DATA SUPPLIED —
┌──
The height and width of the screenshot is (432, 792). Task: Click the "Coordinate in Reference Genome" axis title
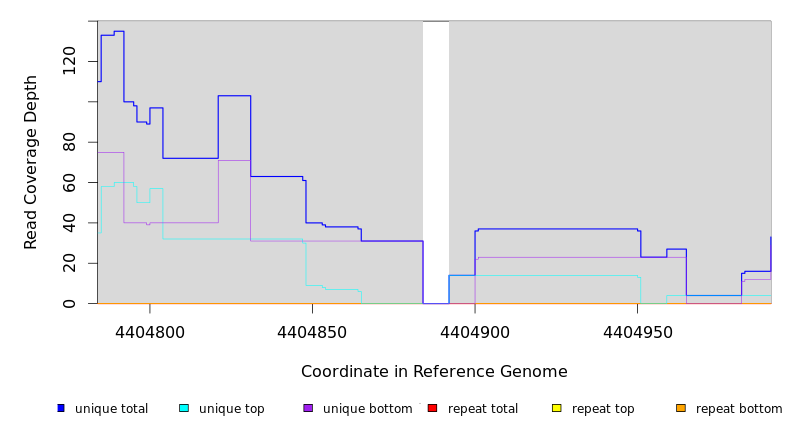click(x=434, y=372)
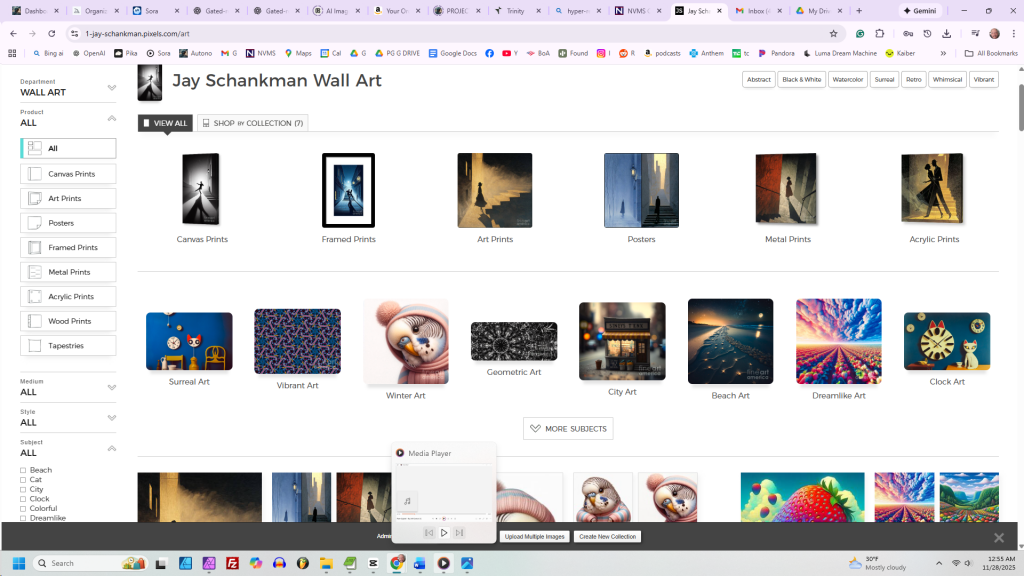Expand the Department WALL ART dropdown
The width and height of the screenshot is (1024, 576).
tap(112, 88)
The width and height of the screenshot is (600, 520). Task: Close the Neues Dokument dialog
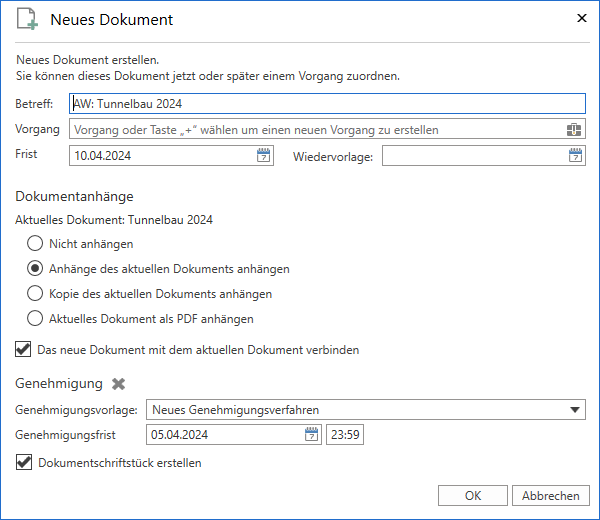point(582,18)
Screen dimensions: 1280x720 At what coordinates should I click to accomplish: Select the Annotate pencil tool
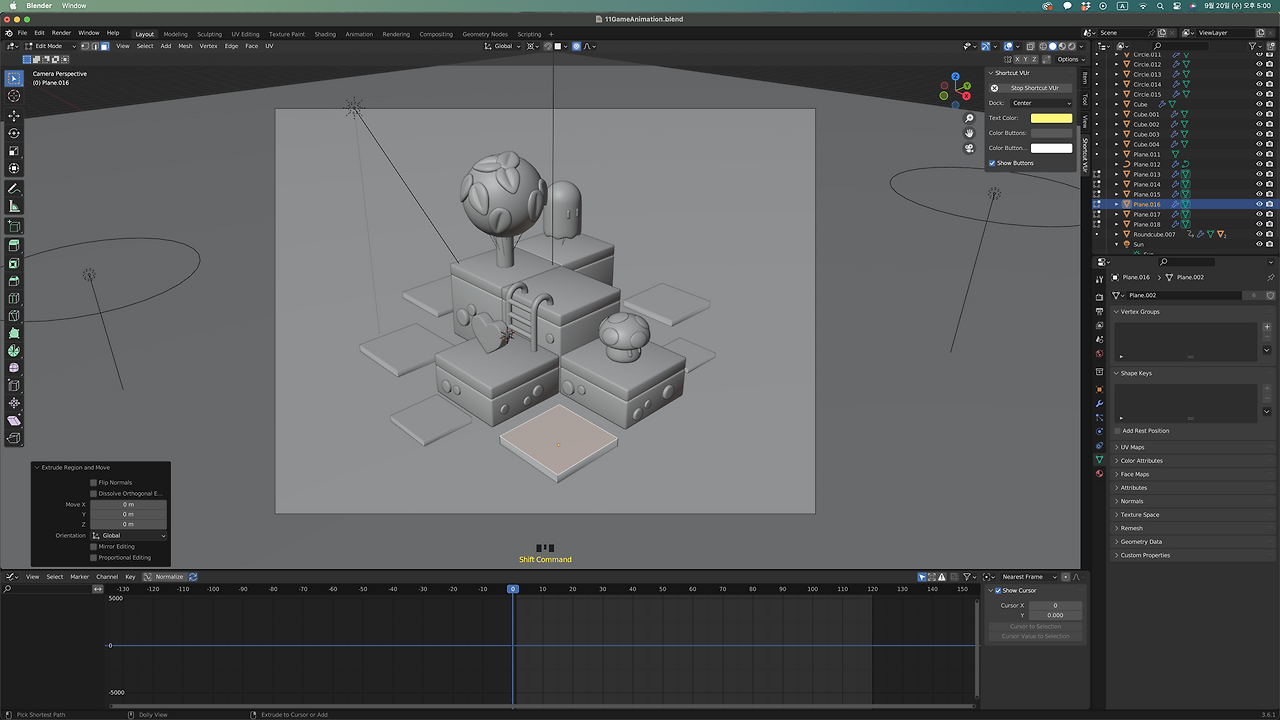(14, 189)
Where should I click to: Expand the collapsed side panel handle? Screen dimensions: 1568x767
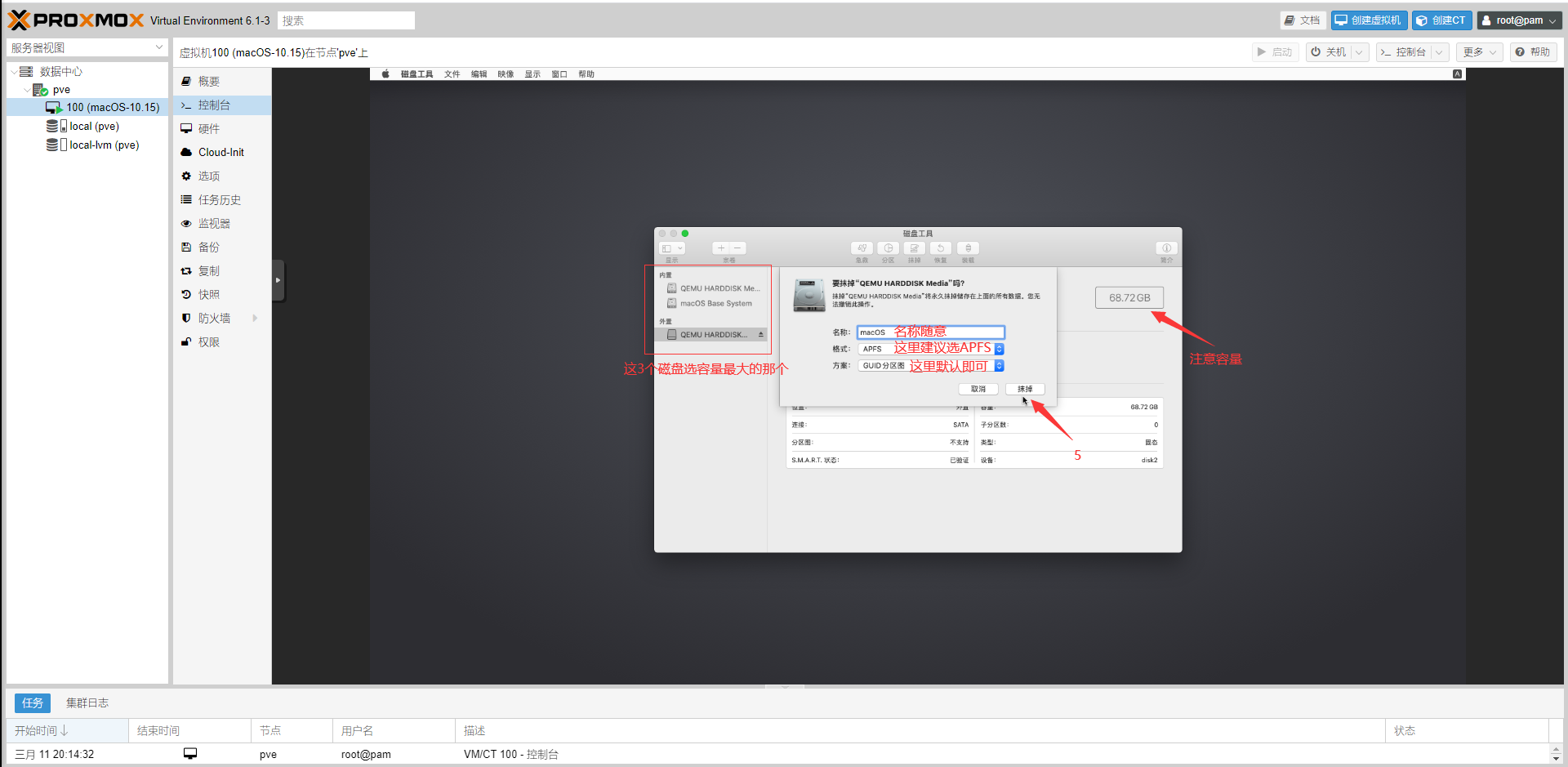coord(278,280)
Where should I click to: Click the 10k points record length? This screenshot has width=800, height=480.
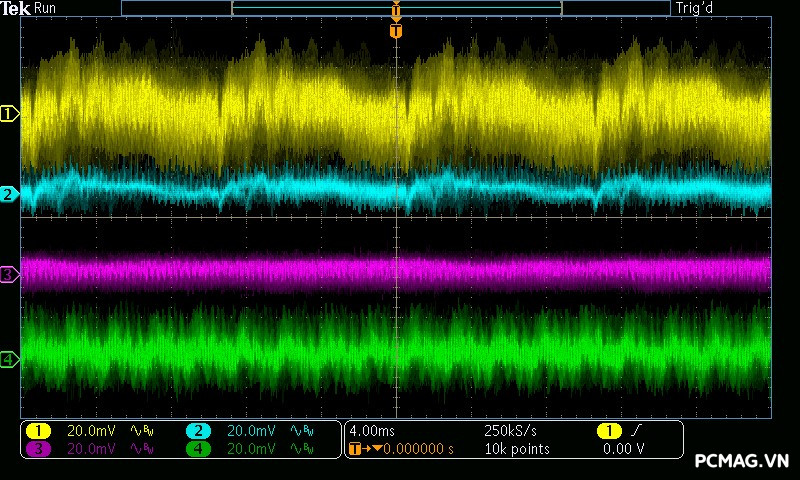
└──
REQUIREMENT — Once the pictures are dropped, please print every remaining line of the material verbatim.

FINISHED EXERCISE —
The height and width of the screenshot is (432, 792). Task: Click the "Coordinate in Reference Genome" axis title
click(x=434, y=372)
Expand the Department WALL ART dropdown
The width and height of the screenshot is (1024, 576).
tap(112, 88)
The width and height of the screenshot is (600, 520). Task: Close the Neues Dokument dialog
point(582,18)
Screen dimensions: 1280x720 At what coordinates should I click to accomplish: Select the Annotate pencil tool
(14, 189)
Where should I click to: Expand the collapsed side panel handle? Screen dimensions: 1568x767
coord(278,280)
Where should I click to: Click the 10k points record length? This screenshot has width=800, height=480.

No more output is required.